Aşağıdaki Bosna yazısında "Sinan Akyüz İncir" sözleriyle başlayıp "yaşanan acılardan bahsetti..." sözlerine kadar giden kısmı hiçbir şeyini değiştirmeden aynen yazın.

- **Metin bölümü**
+++++

|

Acı Bosna'ya bir de bu açıdan bakmayı deneyin

Sinan Akyüz İncir Kuşları kitabının yazarı. Dört yıl önce turist olarak Bosna'ya gittiğinde, savaşın birebir tanığı Suada'nın hikâyesini öğreniyor. Hikâyeden çok etkilenen Akyüz, dört yıl sonra olayın kahramanları ile görüşmeyi başarıyor ve edindiği bilgilerle İncir Kuşları kitabını yazıyor. Savaş sırasında yaşanan hikâyeleri kaleme alan Akyüz, bize orada yaşanan acılardan bahsetti...

+++++

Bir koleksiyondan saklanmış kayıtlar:
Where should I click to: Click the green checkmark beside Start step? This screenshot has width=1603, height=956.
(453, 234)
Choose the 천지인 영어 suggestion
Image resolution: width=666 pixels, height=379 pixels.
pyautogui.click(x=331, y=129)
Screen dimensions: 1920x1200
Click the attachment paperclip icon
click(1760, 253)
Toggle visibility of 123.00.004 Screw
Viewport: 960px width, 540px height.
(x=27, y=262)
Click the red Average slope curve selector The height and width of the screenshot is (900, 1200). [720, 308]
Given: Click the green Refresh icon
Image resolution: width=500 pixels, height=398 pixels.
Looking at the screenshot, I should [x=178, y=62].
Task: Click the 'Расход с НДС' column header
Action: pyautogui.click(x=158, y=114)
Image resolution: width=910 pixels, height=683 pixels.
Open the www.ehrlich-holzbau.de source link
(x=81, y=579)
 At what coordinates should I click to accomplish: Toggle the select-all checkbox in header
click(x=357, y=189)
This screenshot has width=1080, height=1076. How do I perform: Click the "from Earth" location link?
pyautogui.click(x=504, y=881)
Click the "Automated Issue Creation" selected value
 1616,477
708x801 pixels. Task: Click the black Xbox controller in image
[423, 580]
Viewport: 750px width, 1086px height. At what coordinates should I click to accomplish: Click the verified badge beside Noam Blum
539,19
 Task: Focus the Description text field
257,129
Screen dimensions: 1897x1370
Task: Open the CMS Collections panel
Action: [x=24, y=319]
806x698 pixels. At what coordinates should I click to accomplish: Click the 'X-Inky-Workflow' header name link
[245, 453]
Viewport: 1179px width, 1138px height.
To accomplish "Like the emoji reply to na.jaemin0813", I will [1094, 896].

+++++

- **Görevin cevabı**
Sinan Akyüz İncir Kuşları kitabının yazarı. Dört yıl önce turist olarak Bosna'ya gittiğinde, savaşın birebir tanığı Suada'nın hikâyesini öğreniyor. Hikâyeden çok etkilenen Akyüz, dört yıl sonra olayın kahramanları ile görüşmeyi başarıyor ve edindiği bilgilerle İncir Kuşları kitabını yazıyor. Savaş sırasında yaşanan hikâyeleri kaleme alan Akyüz, bize orada yaşanan acılardan bahsetti...